The warehouse workers sweated in the cool dawn air as they raced to load each ship with provisions for a voyage of ten days. The ten ships were oceangoing galleys designed to carry both passengers and freight. Eight had sails stiffened with bamboo battens to catch any favourable wind that might help the oarsmen. At stem, stern and masthead the ships were bedecked with white Muratomo banners and pennants and streamers bearing the crests of other samurai families joining in the expedition.

As the sky above the hills around Hakata turned a paler blue, the samurai began to board the ships. Some of them bade goodbye to sombre little family groups that had accompanied them this far on their journey. Others, reeling drunk, were half carried to the docks by the women with whom they’d spent their last night on shore.

Long before dawn Nyosan and Jebu made the long downhill walk from the Teak Blossom Temple. Now, dressed in the ankle-length grey robe and black cloak of a woman elder of the Order, Nyosan gazed up at Jebu with shining eyes. Jebu had to bend almost double to put his arms around her and kiss her.

“That such a great, huge man should have come out of a tiny creature like myself,” she laughed.

“I will miss you, Mother.”

She shook a finger at him. “We have said goodbye too many times in too many ways to feel sadness now. Perhaps you will find your way to the land of your father. I hope, if you do, that it sets your heart at rest.”

Jebu looked out past Shiga Island, a sandspit at the tip of the northern arm of the bay, as if trying to see the fabled land that lay to the west.
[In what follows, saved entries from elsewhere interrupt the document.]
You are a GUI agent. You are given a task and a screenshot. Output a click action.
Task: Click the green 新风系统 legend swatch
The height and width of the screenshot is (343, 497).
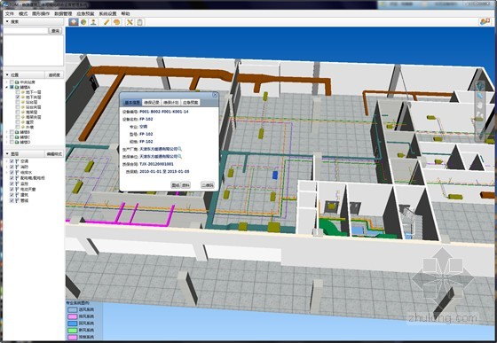[x=73, y=330]
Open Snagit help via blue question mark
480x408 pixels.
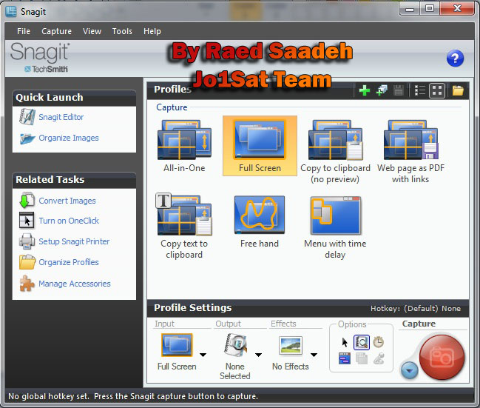(455, 59)
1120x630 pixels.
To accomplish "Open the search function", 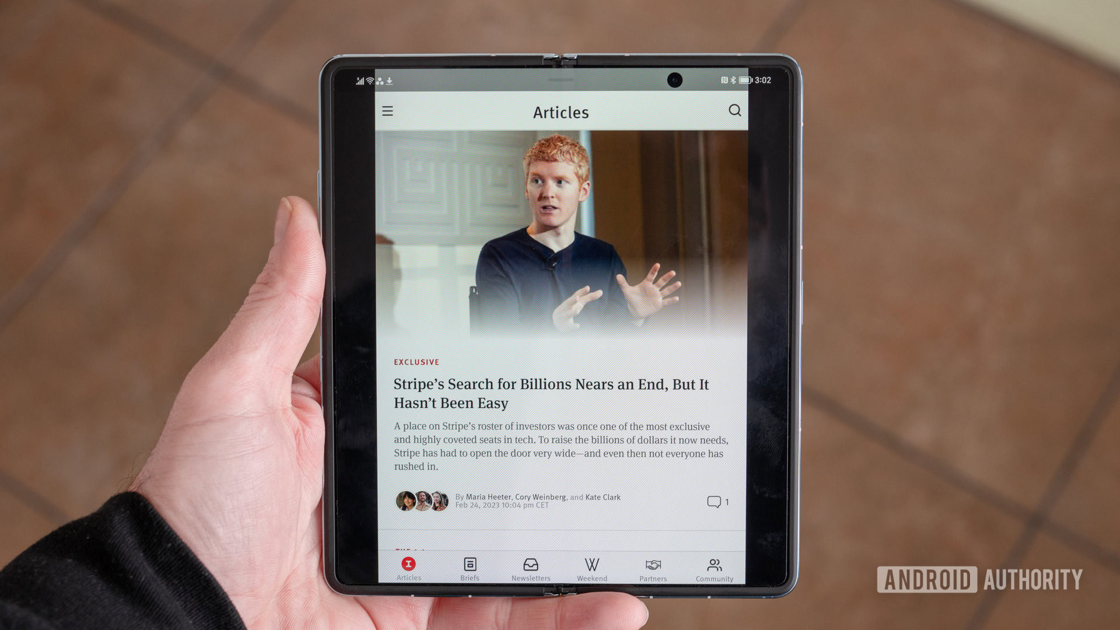I will [734, 111].
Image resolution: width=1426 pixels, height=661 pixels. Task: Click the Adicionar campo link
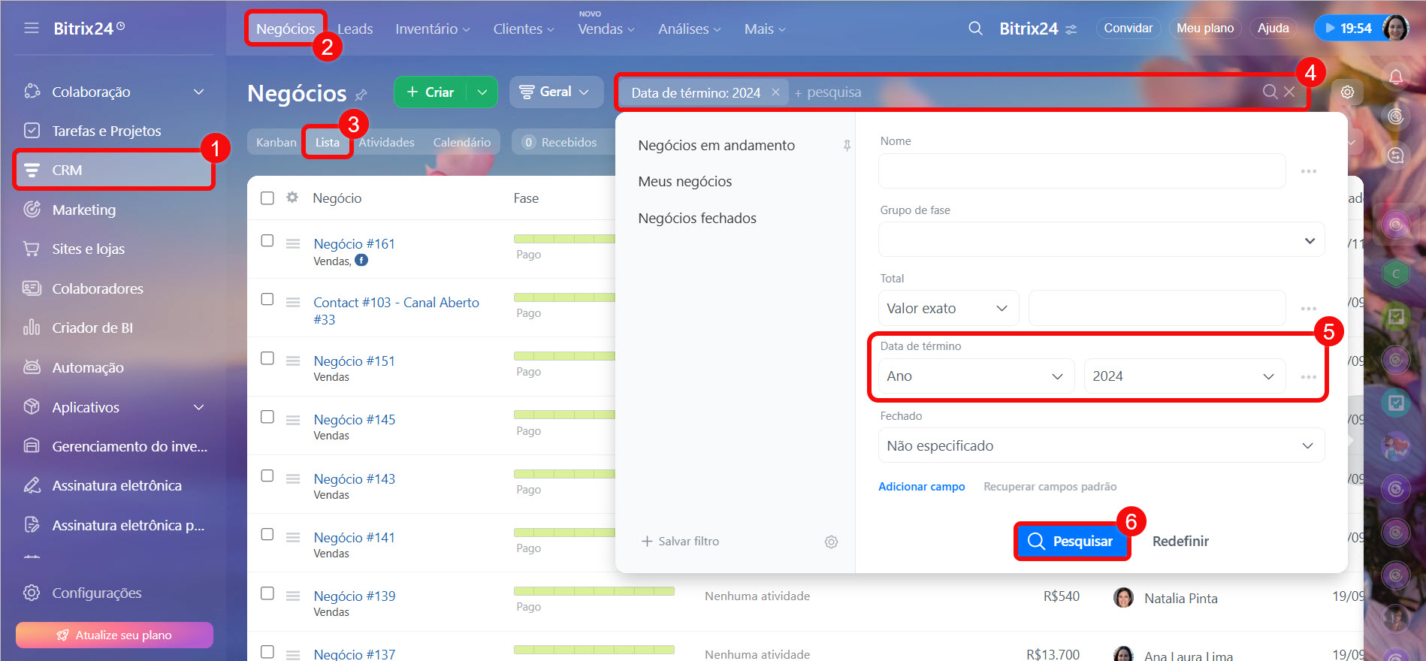point(921,487)
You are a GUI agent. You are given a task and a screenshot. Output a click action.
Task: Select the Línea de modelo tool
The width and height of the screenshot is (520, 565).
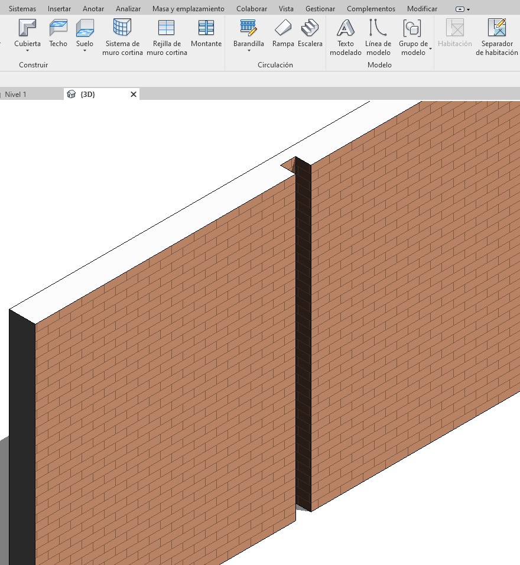[378, 37]
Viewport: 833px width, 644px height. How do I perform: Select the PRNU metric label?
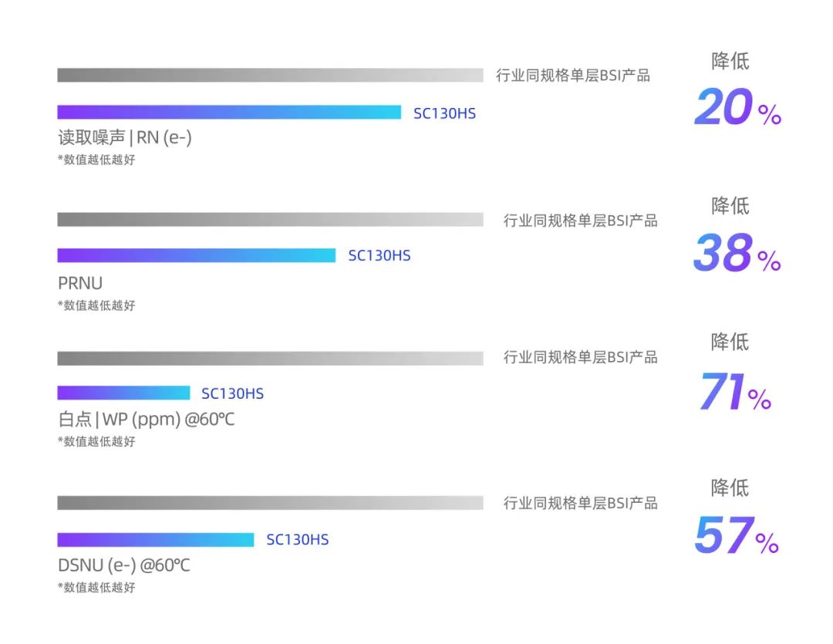[80, 283]
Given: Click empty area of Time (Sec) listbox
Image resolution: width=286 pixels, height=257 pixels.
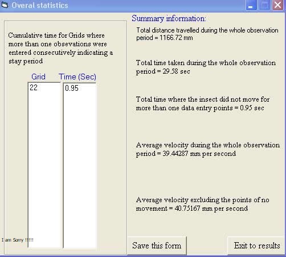Looking at the screenshot, I should 80,167.
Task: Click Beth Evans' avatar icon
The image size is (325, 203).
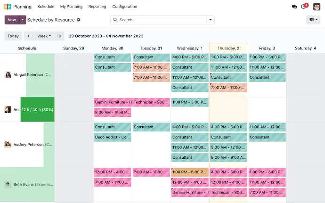Action: click(x=8, y=185)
As he looked, a long, dark shape slid past the island. It was followed by another.

A silence fell over the quays. Then a murmur rose as ship after ship appeared in the entrance of the bay. The murmur grew as, oars sweeping rhythmically through the waves, the vessels sailed closer. The bright banners that bedecked the ships became visible. The banners were blood-red.

“We’re trapped,” said a man near Jebu.

“Might have known the Takashi wouldn’t let us leave,” said another.

The crowd parted and Yukio strode down to the edge of the water. Eor the occasion he wore his finest suit of armour, silver-chased with white laces. A silver dragon roared defiance from his helmet. The men watched him closely.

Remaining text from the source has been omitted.